Auto manufacturers may have re-opened their factories and spruced up their showrooms but are unlikely to step up production until they’ve cleared inventories. A quick poll reveals most automakers have about a month’s stock of vehicles in their yards and with dealers. Maruti Suzuki for instance, is not producing any cars just yet at either of its two plants. Although it has been permitted, by the Haryana government, to employ 100% of its workers, it is working with just 33% for the moment. Maruti had, earlier this week started operations at its second plant at Gurgaon after resuming operations at Manesar from May 12. The two plants during normal times produce 5,000 vehicles every month but as the company has around 130,000 cars in its inventory network – stockyards as well as dealers – the first attempt is to clear it.
Sources said that at the time of lockdown on March 25, there were around 67,000 bookings and this needs to be completed. Post-lockdown, almost half of these consumers are still interested in going ahead with their purchase. So far, the company has been able to open around 1,350 dealerships and delivered around 5,000 vehicles. The scene is not much different at Hyundai Motor India, the country’s second largest passenger vehicle manufacturer, which has also started work at its two plant at Sriperumbudur in Chennai from May 8. The company, which used to make 2,000 cars every day is currently making only 200 cars daily.
The focus for Hyundai is also to first clear inventories which it is hopeful of doing as around 5,379 of its showrooms have now begun functioning. Hyundai’s inventory is around 35,000. Hyundai’s bookings stood at 4,367 and it has since the opening of plant and showrooms delivered 2,771 vehicles. Both the companies said that their vendors are also slowly resuming operations but it cannot be said that all of them are fully functional so constraints in full swing production will continue for sometime. Further, the companies are in the process of ascertaining how much of customer enquiries come which would help them in gauging demand.
Though Tata Motors and Mahindra and Mahindra, the other two big players in the PV segment, did not share their bookings and deliveries, industry sources said the scenario is no different there also from Maruti and Hyundai. For instance, out of its six plants in the automotive segment, M&M has resumed operations in three – Nasik, Igatpuri, and Haridwar. However, actual production work has not started. Dealer checks indicate that M&M’s inventory in the PV segment is around 15,000 units.

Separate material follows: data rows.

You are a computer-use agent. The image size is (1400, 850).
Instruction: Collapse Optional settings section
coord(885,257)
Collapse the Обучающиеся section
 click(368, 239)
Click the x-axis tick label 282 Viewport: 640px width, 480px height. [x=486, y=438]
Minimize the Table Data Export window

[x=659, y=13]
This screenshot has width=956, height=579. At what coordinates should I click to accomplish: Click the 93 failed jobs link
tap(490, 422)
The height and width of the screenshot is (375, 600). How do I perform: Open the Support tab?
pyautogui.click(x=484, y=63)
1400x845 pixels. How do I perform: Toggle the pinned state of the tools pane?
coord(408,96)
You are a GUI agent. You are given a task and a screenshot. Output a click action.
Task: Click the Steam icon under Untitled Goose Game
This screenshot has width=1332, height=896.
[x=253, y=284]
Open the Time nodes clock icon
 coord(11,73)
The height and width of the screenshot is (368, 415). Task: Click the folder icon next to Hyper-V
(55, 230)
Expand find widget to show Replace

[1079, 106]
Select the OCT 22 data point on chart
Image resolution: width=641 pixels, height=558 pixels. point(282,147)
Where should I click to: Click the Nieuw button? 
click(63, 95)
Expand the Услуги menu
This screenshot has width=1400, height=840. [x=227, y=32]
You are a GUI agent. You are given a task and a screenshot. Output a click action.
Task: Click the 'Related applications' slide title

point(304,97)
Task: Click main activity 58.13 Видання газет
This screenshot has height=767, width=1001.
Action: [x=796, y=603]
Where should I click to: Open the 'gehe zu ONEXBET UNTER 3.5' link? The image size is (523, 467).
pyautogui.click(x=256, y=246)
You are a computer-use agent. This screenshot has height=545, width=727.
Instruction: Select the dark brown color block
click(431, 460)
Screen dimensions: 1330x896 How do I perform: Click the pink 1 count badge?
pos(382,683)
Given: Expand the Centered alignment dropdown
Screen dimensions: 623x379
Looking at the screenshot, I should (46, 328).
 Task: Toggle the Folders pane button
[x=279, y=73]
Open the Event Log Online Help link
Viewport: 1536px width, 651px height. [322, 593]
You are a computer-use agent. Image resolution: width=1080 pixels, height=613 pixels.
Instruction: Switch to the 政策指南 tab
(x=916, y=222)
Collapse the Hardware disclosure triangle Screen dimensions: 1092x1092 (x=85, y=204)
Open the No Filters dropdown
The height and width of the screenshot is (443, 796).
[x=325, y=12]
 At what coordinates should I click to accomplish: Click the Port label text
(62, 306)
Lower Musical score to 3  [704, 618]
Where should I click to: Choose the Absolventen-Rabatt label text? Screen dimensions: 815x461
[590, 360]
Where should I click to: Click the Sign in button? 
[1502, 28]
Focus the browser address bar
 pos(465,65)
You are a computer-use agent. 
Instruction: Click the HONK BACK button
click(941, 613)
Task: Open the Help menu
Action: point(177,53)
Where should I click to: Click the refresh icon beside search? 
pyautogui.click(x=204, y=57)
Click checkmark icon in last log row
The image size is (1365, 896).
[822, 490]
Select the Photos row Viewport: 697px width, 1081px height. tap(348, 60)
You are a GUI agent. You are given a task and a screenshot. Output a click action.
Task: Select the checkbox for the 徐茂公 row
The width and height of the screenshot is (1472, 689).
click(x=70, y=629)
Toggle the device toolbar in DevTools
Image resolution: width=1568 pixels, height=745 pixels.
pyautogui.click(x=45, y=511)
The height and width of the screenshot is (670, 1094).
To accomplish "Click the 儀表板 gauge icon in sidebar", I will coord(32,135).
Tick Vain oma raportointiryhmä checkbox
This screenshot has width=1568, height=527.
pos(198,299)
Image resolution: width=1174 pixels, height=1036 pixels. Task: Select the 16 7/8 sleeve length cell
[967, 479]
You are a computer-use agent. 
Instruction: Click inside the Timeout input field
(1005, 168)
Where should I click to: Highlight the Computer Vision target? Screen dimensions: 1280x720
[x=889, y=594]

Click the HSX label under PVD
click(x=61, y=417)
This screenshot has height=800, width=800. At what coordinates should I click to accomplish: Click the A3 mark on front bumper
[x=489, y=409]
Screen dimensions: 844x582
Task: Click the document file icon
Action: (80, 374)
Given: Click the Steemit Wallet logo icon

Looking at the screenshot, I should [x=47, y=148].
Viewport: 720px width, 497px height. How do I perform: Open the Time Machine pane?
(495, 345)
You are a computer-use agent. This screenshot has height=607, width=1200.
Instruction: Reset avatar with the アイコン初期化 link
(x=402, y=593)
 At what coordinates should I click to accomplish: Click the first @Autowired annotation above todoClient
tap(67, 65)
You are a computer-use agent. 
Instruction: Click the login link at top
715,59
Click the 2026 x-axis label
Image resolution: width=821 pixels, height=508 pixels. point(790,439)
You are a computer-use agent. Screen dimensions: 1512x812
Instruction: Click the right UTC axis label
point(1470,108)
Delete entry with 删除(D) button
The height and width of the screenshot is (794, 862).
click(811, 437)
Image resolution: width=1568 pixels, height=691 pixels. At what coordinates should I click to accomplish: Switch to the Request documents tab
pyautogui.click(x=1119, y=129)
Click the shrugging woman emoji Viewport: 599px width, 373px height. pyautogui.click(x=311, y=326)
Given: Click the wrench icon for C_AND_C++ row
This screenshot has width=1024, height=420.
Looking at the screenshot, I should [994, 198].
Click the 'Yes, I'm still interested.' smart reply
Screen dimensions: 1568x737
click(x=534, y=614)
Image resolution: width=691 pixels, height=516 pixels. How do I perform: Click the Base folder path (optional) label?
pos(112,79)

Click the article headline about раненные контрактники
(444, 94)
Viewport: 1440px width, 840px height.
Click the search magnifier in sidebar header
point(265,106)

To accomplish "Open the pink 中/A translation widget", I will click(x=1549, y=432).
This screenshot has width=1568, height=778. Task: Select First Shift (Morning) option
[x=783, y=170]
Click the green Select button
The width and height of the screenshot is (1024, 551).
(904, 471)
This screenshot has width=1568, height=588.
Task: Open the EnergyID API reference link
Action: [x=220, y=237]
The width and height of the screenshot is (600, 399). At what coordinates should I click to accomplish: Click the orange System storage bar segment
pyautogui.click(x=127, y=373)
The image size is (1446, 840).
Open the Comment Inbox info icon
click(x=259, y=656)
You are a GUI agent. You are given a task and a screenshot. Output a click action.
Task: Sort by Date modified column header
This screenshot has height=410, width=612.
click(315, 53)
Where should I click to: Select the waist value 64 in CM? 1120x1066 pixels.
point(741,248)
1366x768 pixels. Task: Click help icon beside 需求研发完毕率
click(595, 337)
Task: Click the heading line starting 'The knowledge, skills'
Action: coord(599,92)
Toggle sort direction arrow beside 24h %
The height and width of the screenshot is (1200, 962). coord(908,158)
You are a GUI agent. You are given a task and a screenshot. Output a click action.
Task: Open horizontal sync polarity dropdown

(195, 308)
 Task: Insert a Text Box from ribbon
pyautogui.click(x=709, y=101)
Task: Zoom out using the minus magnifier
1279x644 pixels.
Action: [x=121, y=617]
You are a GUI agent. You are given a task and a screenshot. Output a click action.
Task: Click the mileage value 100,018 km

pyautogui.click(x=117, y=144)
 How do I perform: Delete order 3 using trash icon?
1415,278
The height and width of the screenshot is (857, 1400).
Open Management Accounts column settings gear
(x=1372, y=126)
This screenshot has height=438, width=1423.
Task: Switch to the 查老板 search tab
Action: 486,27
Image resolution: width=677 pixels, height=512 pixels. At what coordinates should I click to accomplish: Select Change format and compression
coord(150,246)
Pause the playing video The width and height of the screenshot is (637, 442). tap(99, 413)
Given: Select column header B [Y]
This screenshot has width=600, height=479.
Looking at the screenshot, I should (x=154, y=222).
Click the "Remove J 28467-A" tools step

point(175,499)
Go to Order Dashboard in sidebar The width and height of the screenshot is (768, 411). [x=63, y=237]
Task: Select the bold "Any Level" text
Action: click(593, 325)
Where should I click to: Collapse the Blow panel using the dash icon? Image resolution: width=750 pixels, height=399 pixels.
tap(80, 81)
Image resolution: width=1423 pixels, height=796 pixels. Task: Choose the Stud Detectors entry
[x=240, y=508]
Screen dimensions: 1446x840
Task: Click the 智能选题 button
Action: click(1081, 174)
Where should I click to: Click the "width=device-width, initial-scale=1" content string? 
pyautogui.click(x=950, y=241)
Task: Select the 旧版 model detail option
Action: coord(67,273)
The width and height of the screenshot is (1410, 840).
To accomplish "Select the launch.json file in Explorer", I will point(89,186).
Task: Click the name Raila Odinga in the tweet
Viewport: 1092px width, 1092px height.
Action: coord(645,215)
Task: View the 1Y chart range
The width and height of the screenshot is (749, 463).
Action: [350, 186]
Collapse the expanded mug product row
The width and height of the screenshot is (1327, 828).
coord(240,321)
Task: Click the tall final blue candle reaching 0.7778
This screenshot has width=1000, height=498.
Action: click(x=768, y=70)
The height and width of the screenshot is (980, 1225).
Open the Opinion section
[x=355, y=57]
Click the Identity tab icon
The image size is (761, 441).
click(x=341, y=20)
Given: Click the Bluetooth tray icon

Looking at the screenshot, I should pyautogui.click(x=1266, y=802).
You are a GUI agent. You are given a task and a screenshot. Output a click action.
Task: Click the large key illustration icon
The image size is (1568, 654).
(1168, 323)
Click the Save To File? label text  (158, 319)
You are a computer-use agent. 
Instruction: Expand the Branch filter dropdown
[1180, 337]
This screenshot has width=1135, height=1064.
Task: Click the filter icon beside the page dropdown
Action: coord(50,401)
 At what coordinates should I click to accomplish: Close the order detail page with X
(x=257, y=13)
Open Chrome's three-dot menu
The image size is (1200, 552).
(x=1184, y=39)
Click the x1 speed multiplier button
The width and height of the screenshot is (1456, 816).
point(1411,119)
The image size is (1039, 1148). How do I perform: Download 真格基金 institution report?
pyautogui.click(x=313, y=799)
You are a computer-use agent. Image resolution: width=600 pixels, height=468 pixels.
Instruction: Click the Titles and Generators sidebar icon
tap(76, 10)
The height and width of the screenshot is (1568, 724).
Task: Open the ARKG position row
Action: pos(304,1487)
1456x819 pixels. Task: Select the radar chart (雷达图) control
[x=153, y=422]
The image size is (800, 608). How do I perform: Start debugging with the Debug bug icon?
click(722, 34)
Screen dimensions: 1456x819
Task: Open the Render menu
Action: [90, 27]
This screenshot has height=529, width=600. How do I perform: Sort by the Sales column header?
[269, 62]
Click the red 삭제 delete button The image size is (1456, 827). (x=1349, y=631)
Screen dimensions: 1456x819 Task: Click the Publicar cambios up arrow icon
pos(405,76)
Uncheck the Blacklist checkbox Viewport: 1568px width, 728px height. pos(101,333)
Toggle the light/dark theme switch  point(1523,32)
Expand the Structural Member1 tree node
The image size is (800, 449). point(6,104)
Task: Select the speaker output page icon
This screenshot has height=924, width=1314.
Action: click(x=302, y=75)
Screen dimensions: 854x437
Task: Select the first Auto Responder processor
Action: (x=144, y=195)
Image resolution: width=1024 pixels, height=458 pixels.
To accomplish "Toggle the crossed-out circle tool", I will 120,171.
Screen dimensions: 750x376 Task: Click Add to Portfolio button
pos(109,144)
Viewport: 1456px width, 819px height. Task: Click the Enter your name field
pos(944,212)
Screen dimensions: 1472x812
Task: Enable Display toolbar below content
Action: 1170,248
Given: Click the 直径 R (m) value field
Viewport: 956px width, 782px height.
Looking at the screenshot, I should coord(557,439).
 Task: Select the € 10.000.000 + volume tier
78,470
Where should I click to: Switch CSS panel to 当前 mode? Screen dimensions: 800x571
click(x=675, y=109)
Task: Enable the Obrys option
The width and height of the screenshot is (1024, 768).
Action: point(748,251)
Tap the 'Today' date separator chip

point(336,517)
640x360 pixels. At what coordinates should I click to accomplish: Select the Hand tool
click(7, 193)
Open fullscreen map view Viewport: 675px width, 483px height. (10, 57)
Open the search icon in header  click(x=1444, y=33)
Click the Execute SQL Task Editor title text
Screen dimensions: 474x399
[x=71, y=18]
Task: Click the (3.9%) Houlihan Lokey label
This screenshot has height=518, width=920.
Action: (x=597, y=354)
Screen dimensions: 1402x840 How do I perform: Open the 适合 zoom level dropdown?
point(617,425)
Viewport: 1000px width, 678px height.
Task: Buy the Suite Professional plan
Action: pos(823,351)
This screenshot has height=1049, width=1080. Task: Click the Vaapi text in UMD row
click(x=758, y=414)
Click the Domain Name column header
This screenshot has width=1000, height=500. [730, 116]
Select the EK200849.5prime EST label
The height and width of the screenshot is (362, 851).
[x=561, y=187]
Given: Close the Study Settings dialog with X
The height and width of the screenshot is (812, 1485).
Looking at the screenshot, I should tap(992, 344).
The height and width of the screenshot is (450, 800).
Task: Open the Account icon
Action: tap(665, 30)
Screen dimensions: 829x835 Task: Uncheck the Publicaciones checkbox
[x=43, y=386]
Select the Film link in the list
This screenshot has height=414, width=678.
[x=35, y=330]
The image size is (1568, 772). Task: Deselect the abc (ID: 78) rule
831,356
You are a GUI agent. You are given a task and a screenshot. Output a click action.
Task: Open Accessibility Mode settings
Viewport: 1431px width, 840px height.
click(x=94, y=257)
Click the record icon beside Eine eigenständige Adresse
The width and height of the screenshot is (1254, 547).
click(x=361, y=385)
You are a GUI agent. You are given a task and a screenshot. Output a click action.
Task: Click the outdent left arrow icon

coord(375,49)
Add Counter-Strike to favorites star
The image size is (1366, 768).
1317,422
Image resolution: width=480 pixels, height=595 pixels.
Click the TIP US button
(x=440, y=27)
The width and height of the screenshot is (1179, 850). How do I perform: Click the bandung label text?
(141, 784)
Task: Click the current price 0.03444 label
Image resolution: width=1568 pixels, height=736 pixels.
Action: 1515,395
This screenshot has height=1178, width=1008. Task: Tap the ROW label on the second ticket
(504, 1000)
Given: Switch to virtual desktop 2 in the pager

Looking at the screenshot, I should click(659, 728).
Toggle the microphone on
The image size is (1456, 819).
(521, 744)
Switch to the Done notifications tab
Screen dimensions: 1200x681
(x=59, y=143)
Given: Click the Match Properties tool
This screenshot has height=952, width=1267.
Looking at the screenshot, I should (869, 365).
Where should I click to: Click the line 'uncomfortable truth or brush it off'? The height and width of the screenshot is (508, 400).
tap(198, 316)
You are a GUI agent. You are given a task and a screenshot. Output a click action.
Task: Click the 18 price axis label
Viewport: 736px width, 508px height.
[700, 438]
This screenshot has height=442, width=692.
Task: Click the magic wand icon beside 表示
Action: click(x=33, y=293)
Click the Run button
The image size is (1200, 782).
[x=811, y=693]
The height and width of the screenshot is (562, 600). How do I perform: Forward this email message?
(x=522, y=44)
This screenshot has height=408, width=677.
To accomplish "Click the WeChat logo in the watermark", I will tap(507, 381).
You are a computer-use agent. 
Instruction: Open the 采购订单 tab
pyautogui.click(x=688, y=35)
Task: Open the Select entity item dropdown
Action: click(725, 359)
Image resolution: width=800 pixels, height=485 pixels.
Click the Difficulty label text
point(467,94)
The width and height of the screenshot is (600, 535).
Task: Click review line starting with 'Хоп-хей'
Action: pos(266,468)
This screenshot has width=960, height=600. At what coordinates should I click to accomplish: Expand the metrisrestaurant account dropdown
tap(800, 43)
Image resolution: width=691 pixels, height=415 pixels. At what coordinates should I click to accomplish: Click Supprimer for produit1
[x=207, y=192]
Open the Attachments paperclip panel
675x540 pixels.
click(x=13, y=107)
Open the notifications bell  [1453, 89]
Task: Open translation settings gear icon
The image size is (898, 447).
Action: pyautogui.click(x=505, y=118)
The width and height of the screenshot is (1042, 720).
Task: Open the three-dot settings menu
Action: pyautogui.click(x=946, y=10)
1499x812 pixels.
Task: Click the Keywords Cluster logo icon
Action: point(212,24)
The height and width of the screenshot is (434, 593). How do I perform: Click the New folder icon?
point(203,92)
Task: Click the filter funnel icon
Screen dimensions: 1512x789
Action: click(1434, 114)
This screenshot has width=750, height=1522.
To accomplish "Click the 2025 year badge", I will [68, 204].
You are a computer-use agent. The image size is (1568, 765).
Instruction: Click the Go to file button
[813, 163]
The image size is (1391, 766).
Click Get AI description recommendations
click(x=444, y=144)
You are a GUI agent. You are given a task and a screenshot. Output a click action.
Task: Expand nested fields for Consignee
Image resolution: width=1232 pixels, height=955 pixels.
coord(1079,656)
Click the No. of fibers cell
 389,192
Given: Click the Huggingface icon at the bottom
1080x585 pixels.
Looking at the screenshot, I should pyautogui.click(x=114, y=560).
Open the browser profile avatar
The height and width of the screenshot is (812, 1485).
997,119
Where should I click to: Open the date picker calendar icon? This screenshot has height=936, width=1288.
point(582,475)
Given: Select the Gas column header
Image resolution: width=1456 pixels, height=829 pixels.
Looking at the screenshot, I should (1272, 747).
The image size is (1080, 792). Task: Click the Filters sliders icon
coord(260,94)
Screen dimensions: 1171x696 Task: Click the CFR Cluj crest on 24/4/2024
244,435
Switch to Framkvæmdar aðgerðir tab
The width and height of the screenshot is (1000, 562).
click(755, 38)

Similarly, Tata Motors has started operations at both commercial and passenger vehicles plants located at Pantnagar (Uttarakhand), and Sanand (Gujarat). “Nearly 200 dealerships and 300 workshops for passenger vehicles and over 400 sales outlets and 885 workshops for commercial vehicles have begun operations with a new set of standard operating procedure defining minimal interactions and maintaining prudent social distance while engaging with customers. Over the last few days, customers have initiated new bookings, deliveries of passenger vehicles have commenced and workshops are seeing increasing inflow of vehicles for servicing,” the company said. Dealer checks indicate that the company’s inventory stands at around 20,000 units.